#### LISTED ENTRIES ####

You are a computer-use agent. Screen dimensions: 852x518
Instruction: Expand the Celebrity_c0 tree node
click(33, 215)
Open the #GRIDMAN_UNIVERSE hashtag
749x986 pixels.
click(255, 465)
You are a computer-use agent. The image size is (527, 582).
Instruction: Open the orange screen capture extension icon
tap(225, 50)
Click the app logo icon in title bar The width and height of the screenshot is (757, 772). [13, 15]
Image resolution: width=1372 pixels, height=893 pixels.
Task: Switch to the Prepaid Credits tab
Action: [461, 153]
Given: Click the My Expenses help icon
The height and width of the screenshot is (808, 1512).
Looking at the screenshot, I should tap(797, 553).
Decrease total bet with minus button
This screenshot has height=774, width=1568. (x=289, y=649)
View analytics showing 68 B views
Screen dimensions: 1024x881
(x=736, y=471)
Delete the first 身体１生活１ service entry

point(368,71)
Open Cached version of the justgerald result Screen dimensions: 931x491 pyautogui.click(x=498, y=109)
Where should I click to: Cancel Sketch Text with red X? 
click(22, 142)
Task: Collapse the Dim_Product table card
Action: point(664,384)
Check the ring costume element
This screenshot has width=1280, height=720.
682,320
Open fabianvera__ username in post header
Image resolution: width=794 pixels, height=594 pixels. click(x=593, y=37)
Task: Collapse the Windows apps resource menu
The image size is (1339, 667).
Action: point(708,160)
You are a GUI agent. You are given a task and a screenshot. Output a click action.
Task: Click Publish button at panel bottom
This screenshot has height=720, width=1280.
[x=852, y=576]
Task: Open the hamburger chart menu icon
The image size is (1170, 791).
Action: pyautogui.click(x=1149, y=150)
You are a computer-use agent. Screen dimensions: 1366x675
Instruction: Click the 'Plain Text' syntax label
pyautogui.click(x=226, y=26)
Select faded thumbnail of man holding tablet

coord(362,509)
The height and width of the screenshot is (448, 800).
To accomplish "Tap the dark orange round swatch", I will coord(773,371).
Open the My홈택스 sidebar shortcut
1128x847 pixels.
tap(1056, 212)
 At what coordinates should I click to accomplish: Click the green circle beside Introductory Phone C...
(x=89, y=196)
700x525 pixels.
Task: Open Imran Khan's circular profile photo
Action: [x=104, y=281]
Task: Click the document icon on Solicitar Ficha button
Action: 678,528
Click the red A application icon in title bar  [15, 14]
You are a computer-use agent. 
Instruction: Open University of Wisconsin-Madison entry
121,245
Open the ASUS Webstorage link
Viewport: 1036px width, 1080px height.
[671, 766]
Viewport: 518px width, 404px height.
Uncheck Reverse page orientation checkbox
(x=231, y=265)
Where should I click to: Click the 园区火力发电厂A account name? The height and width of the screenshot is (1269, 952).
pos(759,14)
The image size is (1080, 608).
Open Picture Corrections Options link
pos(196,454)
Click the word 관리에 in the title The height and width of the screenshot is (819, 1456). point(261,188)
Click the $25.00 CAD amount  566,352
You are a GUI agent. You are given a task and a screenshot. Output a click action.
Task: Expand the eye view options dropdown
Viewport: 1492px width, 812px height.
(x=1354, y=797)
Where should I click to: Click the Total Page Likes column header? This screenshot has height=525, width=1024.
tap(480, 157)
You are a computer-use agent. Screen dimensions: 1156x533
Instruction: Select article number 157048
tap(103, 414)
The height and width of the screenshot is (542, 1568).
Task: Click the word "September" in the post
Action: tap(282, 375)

####

__SHORT TASK__
Swap every "Instruction" in the data above for "Command", leaving everything else the same.

__SOLUTION__
You are a computer-use agent. Screen dimensions: 852x518
Command: Expand the Celebrity_c0 tree node
click(33, 215)
Open the #GRIDMAN_UNIVERSE hashtag
749x986 pixels.
click(255, 465)
You are a computer-use agent. The image size is (527, 582).
Command: Open the orange screen capture extension icon
tap(225, 50)
Click the app logo icon in title bar The width and height of the screenshot is (757, 772). [13, 15]
Image resolution: width=1372 pixels, height=893 pixels.
Task: Switch to the Prepaid Credits tab
Action: [461, 153]
Given: Click the My Expenses help icon
The height and width of the screenshot is (808, 1512).
Looking at the screenshot, I should tap(797, 553).
Decrease total bet with minus button
This screenshot has height=774, width=1568. (x=289, y=649)
View analytics showing 68 B views
Screen dimensions: 1024x881
(x=736, y=471)
Delete the first 身体１生活１ service entry

point(368,71)
Open Cached version of the justgerald result Screen dimensions: 931x491 pyautogui.click(x=498, y=109)
Where should I click to: Cancel Sketch Text with red X? 
click(22, 142)
Task: Collapse the Dim_Product table card
Action: point(664,384)
Check the ring costume element
This screenshot has width=1280, height=720.
682,320
Open fabianvera__ username in post header
Image resolution: width=794 pixels, height=594 pixels. click(x=593, y=37)
Task: Collapse the Windows apps resource menu
The image size is (1339, 667).
Action: point(708,160)
You are a GUI agent. You are given a task and a screenshot. Output a click action.
Task: Click Publish button at panel bottom
This screenshot has height=720, width=1280.
[x=852, y=576]
Task: Open the hamburger chart menu icon
The image size is (1170, 791).
Action: pyautogui.click(x=1149, y=150)
You are a computer-use agent. Screen dimensions: 1366x675
Command: Click the 'Plain Text' syntax label
pyautogui.click(x=226, y=26)
Select faded thumbnail of man holding tablet

coord(362,509)
The height and width of the screenshot is (448, 800).
To accomplish "Tap the dark orange round swatch", I will coord(773,371).
Open the My홈택스 sidebar shortcut
1128x847 pixels.
tap(1056, 212)
 At what coordinates should I click to accomplish: Click the green circle beside Introductory Phone C...
(x=89, y=196)
700x525 pixels.
Task: Open Imran Khan's circular profile photo
Action: [x=104, y=281]
Task: Click the document icon on Solicitar Ficha button
Action: 678,528
Click the red A application icon in title bar  [15, 14]
You are a computer-use agent. 
Command: Open University of Wisconsin-Madison entry
121,245
Open the ASUS Webstorage link
Viewport: 1036px width, 1080px height.
[671, 766]
Viewport: 518px width, 404px height.
Uncheck Reverse page orientation checkbox
(x=231, y=265)
Where should I click to: Click the 园区火力发电厂A account name? The height and width of the screenshot is (1269, 952).
pos(759,14)
The image size is (1080, 608).
Open Picture Corrections Options link
pos(196,454)
Click the word 관리에 in the title The height and width of the screenshot is (819, 1456). point(261,188)
Click the $25.00 CAD amount  566,352
You are a GUI agent. You are given a task and a screenshot. Output a click action.
Task: Expand the eye view options dropdown
Viewport: 1492px width, 812px height.
(x=1354, y=797)
Where should I click to: Click the Total Page Likes column header? This screenshot has height=525, width=1024.
tap(480, 157)
You are a computer-use agent. Screen dimensions: 1156x533
Command: Select article number 157048
tap(103, 414)
The height and width of the screenshot is (542, 1568).
Task: Click the word "September" in the post
Action: tap(282, 375)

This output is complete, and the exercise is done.